When you see cloudiness in water, you don’t prefer to drink that. Are you curious about the mysterious cloudiness of water? Do you wonder what are the causes and the measurement procedure? In this post, you will uncover the secrets behind turbidity in water, including its various sources, such as clay, silt, and organic matter. Not only will you learn how to measure it, but you’ll also discover the potential impacts of high turbidity levels on the environment and human health. So, whether you are a water quality professional, researcher, or just curious about the cause, impact, and measurement, this article will provide you with the knowledge you need to understand this important topic. So, brace yourself for an enlightening journey into the depths of turbid water.

Sources of turbidity

In water it can come from various sources, such as clay, silt, rock fragments, metal oxides, vegetable fibers, and microorganisms. These suspended particles can make the water cloudy and difficult to see through.

Impacts of turbidity

Turbidity in water can have a variety of negative effects on the environment and human health.
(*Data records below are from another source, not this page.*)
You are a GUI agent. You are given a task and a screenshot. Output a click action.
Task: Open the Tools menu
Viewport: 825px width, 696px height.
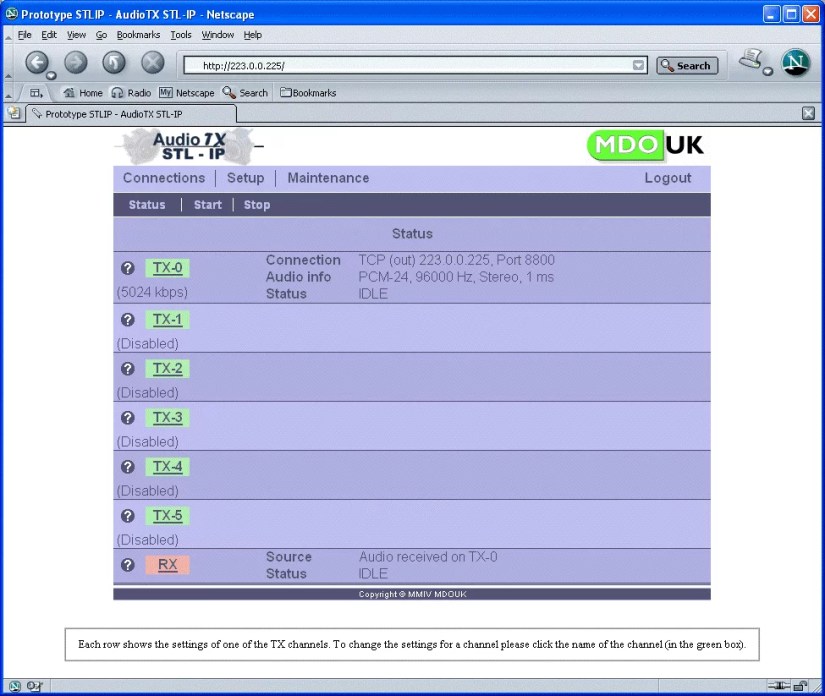(x=180, y=34)
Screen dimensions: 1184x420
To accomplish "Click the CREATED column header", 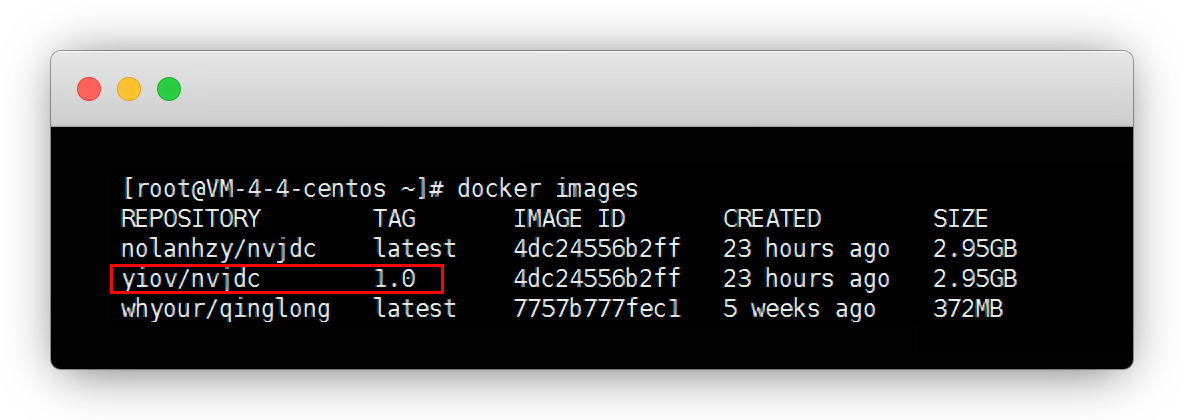I will click(x=772, y=219).
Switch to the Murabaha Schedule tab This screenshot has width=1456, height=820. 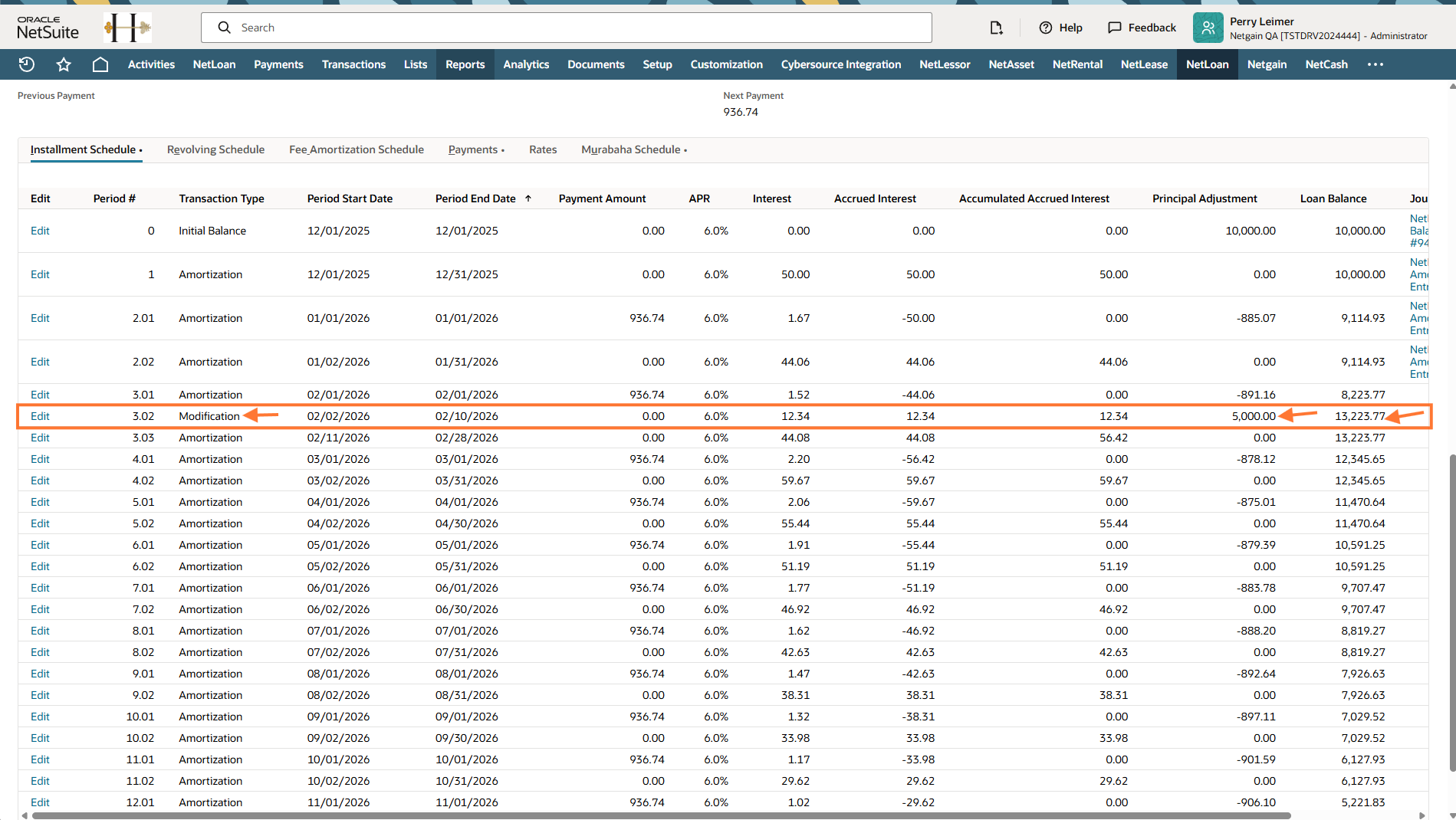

Below are some key impacts of high turbidity levels to be aware of:

  • Aquatic life: Water’s turbidity interferes with sunlight’s penetration in natural water bodies, affecting photosynthesis and inhibiting the growth of aquatic life.
  • Aesthetic: Turbid water is aesthetically displeasing and can be unappealing to look at.
  • Adsorption Sites: Colloidal materials associated with it can provide adsorption sites for chemicals that cause undesirable tastes and odors.
  • Cost of Treatment: It can increase the cost of water treatment for drinking and food processing.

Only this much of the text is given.